Konzertreise nach St. Petersburg, Russland, 2006
09.06.06 - Russland wir kommen!
"Wir sind bestens gerüstet. Jetzt muss jeder mitziehen. Auf geht´s!" Der Chef hat gesprochen. Mit dem ersten Tor der deutschen Elf gegen Costa Rica befinden wir uns auf dem Weg nach Russland. FIFA sei Dank, die Straßen sind frei. Raus aus dem komfortablen Doppelstockbus, dessen Stauraum durch unser üppiges Gepäck völlig ausgelastet war, Check in auf der Superfast 9 von Rostock Richtung Hanko (Finnland). Eine Stunde später legt die Fähre ab.
Wohl wissend, dass uns eine abenteuerliche, anstrengende Woche und die weißen Nächte bevorstehen, entspannen wir uns auf dem äußerst komfortablen "Traumschiff" und genießen eine Nacht in den kleinen aber gemütlichen 4er Kabinen, die für zwei Schüler schon eine besondere Anziehungskraft haben, bevor wir den finnischen Boden betreten. Die Ruhe im Land der Seen und Wälder zeigt sich auf den Straßen, die mit Grenznähe allmählich vorbeigeht. ?Haltet eure Pässe mit dem Finger im Visum bereit!? - es heißt Schlange stehen an der Grenze. Aber wer hätte denn etwas anderes erwartet? Und trotz der Schlange strahlen zumindest die Zollbeamten Gelassenheit aus, getreu dem Motto: "In der Ruhe liegt die Kraft, Gott erschuf die Zeit - von Eile sprach er nicht." Nachdem mit Artjoms Hilfe bürokratische Hürden überwunden werden und wir den zuvor vergessenen Ausreisezettel ausgefüllt haben, der uns überhaupt die Rückreise nach Deutschland ermöglichen soll, lässt uns die russische Zollbeamtin tatsächlich passieren. Warten ist trotzdem noch angesagt, denn ohne Bus werden wir sicher nicht weit kommen.
11.06.06 - Irgendwo in Russland
Einen Blick aus dem Fenster verrät: Wir sind irgendwo in Russland, in einer ganz anderen Welt. Einfache Holzhäuser und alte Autos sind augenscheinlich, schlechte Straßenverhältnisse spürbar. Szenenwechsel: Wir kommen in Stadtnähe.
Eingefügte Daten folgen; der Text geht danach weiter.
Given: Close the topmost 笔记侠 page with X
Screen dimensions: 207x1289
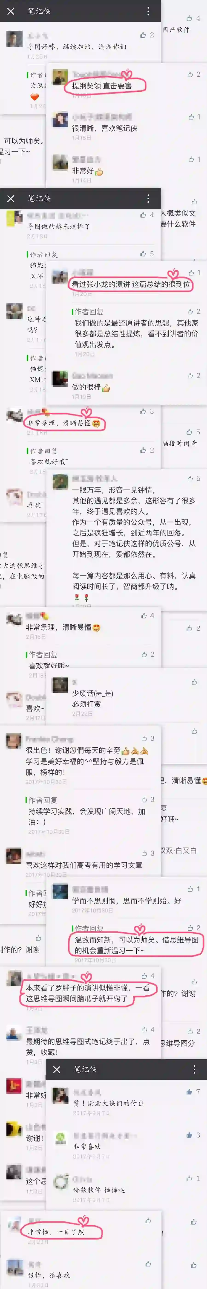Looking at the screenshot, I should click(11, 11).

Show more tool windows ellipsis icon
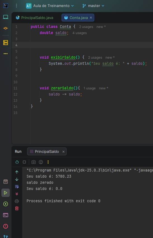click(6, 54)
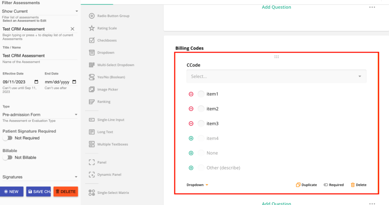Click the orange DELETE button
This screenshot has width=389, height=205.
point(65,191)
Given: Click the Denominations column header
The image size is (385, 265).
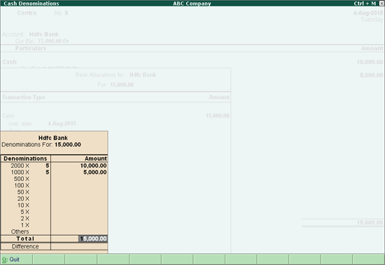Looking at the screenshot, I should [x=25, y=159].
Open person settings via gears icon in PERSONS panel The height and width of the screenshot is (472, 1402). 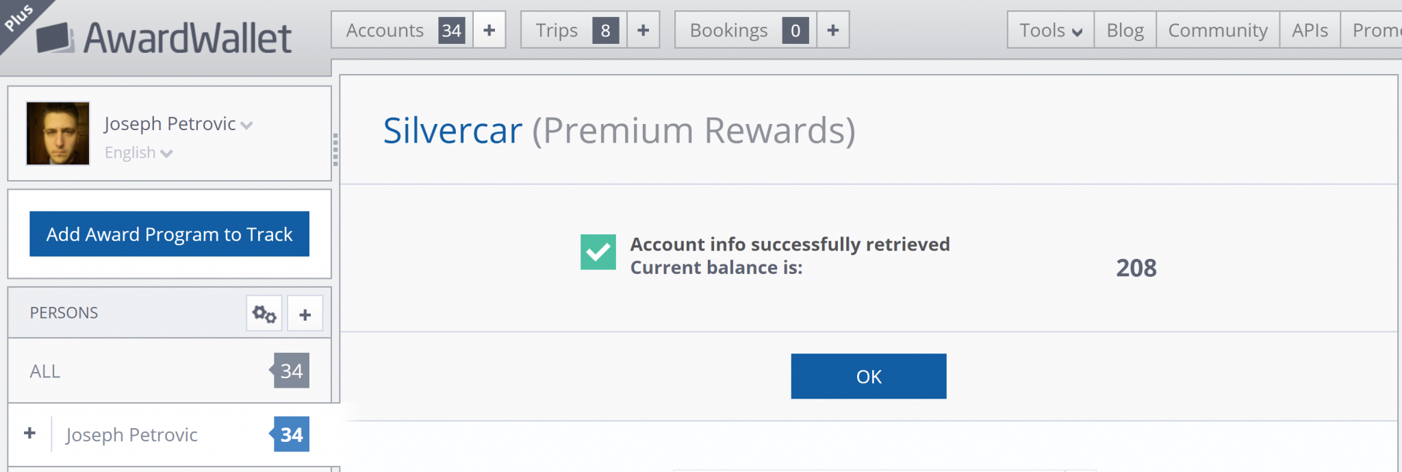point(264,313)
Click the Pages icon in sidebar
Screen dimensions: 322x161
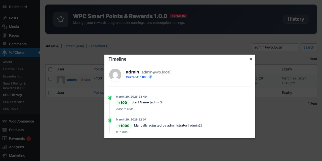(x=5, y=35)
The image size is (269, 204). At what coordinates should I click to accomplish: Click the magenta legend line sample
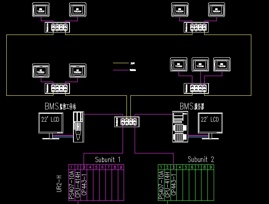click(121, 70)
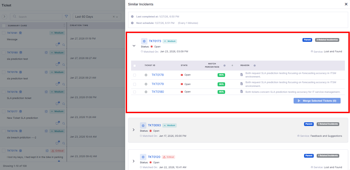
Task: Expand the TKT0093 incident group
Action: 133,130

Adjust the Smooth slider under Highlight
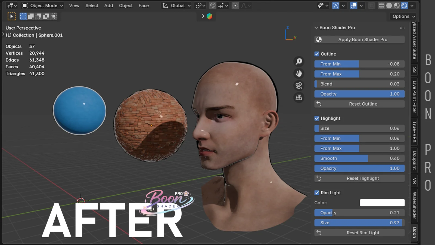(x=359, y=158)
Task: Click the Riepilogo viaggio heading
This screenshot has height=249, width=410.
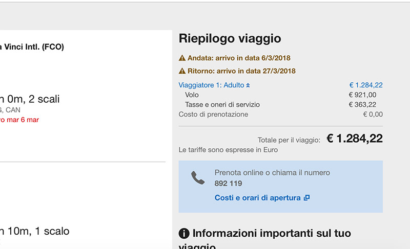Action: tap(230, 38)
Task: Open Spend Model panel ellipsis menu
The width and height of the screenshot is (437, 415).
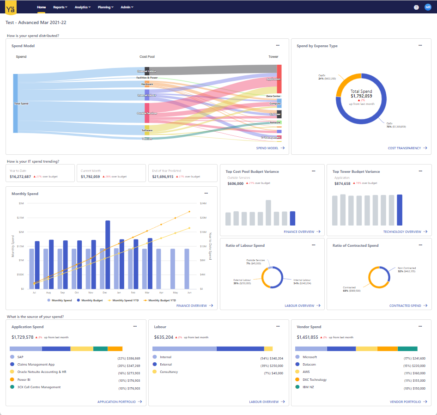Action: point(278,45)
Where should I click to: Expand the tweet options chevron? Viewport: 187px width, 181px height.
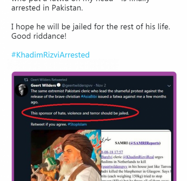click(x=169, y=86)
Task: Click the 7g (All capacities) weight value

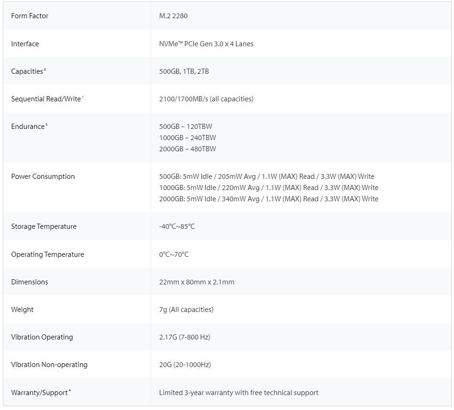Action: [x=186, y=310]
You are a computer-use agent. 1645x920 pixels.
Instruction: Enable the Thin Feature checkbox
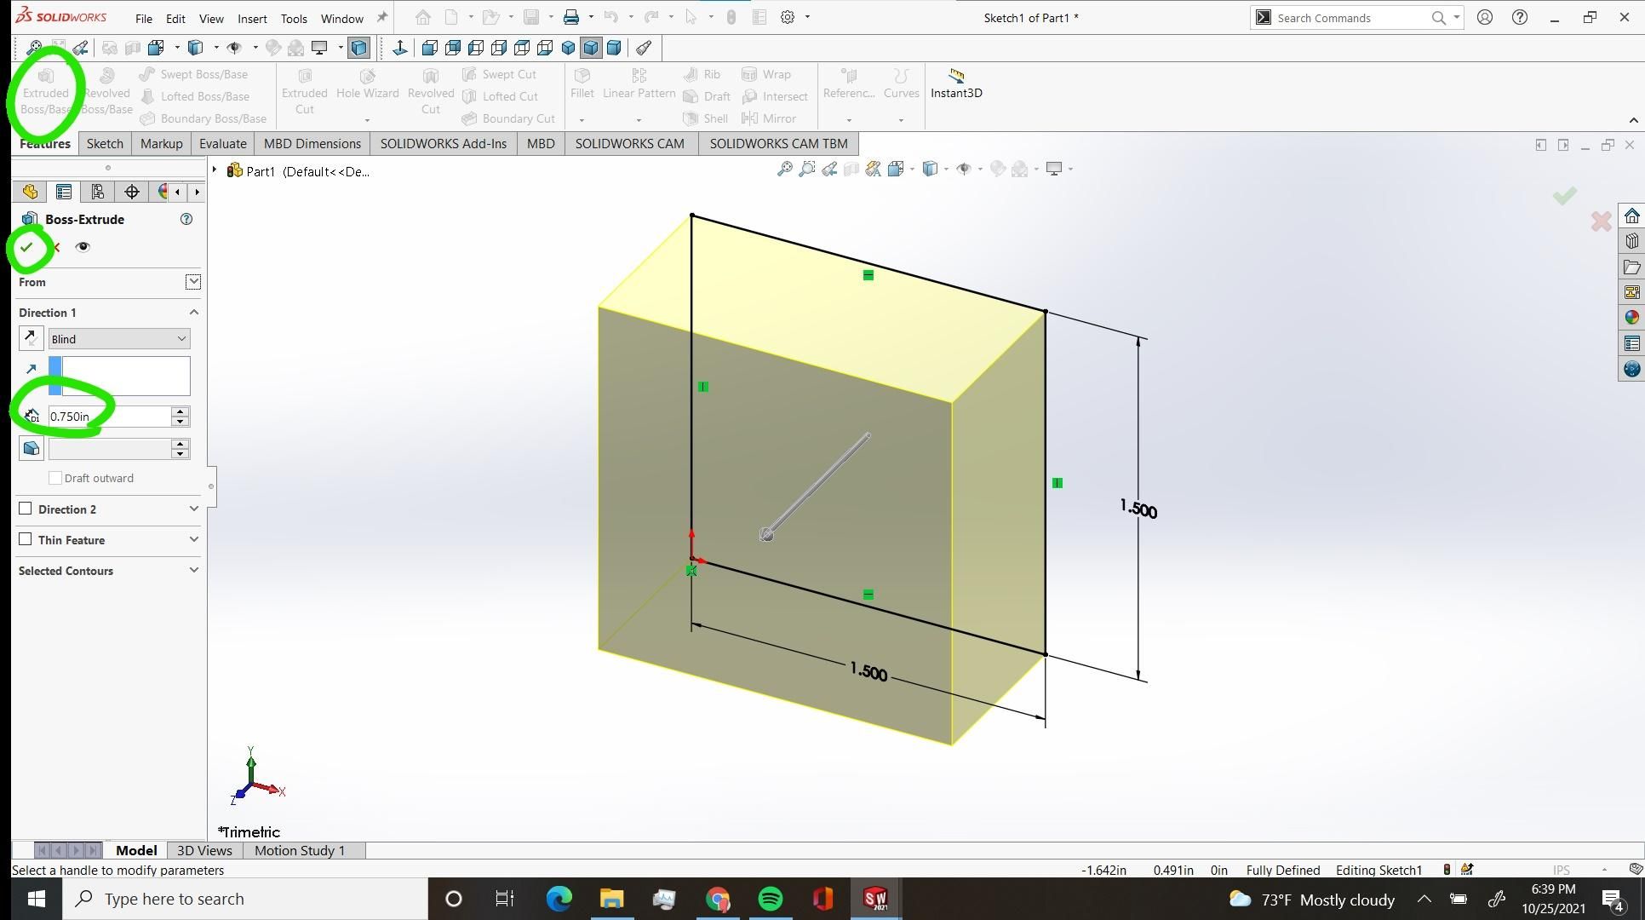26,540
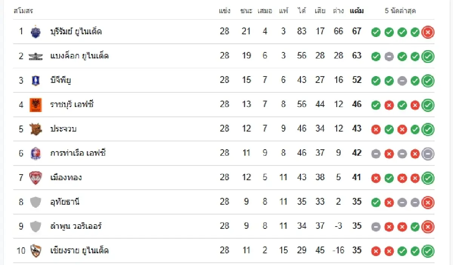Click the 5 นัดล่าสุด column header
Image resolution: width=453 pixels, height=265 pixels.
[400, 11]
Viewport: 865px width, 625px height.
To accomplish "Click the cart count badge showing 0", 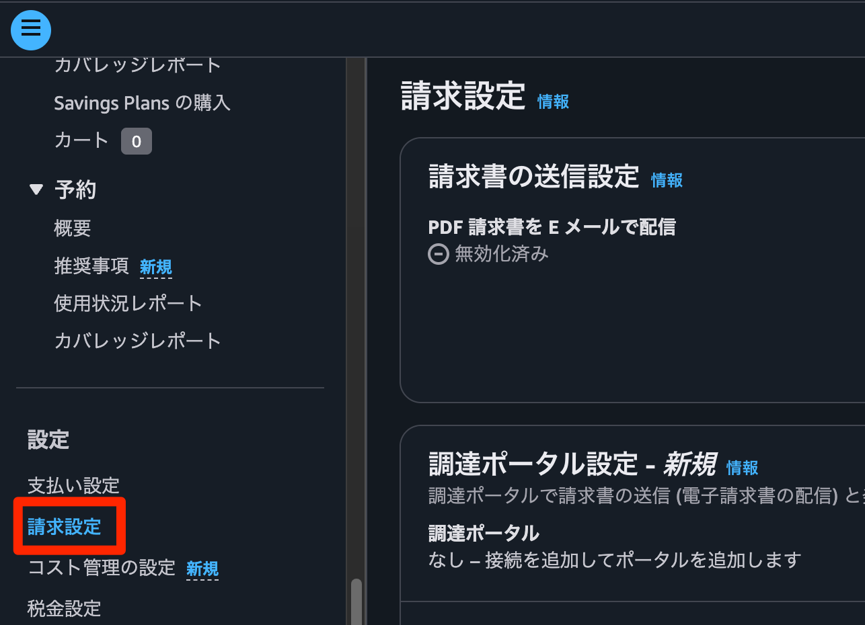I will tap(137, 140).
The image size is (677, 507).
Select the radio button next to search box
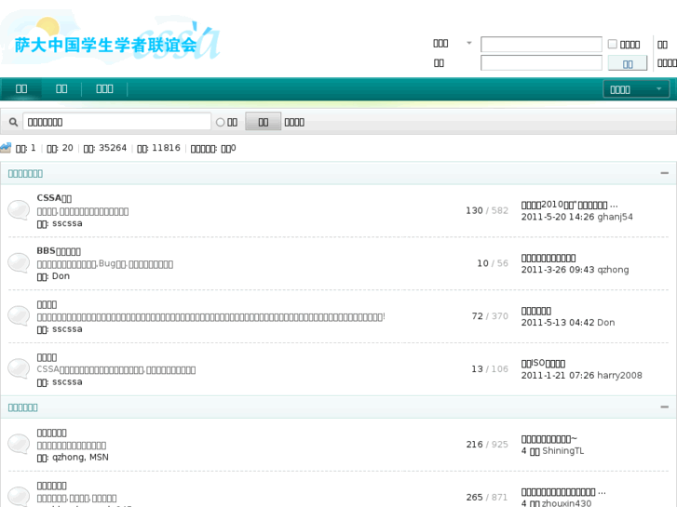[x=221, y=122]
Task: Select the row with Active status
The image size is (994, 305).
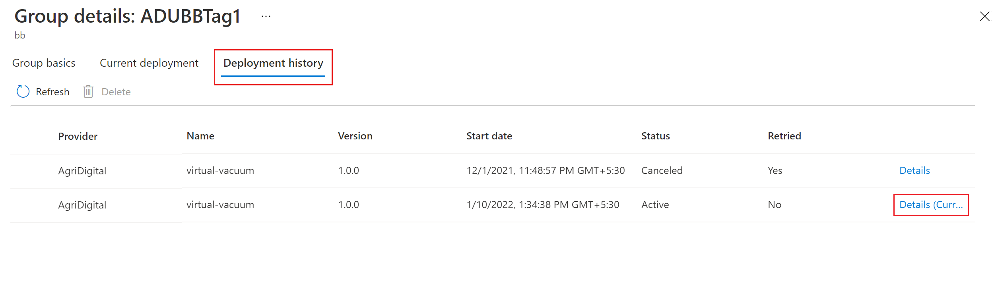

Die Straßen bessern sich und Elena hat den wertvollen Tipp unserer Gastgeber. "Wir erwarten euch an der Straße und halten ein Schild mit der Aufschrift 56 in die Höhe." Wer könnte das denn mitten in St. Petersburg übersehen?
Sofort erfolgreich auf der Suche nach unseren Gastgebern fahren wir zum Gymnasium Nr. 56, wo uns eine der zahlreichen warmen Mahlzeiten erwartet. Die Schulküche sollte auch in den nächsten Tagen unentwegt unter Dampf stehen, denn wir werden mit mindestens drei Mahlzeiten täglich, davon zwei warme, verwöhnt. Dem Speiseplan steht unser tägliches Kulturpensum jedoch in nichts nach, wie wir später noch feststellten.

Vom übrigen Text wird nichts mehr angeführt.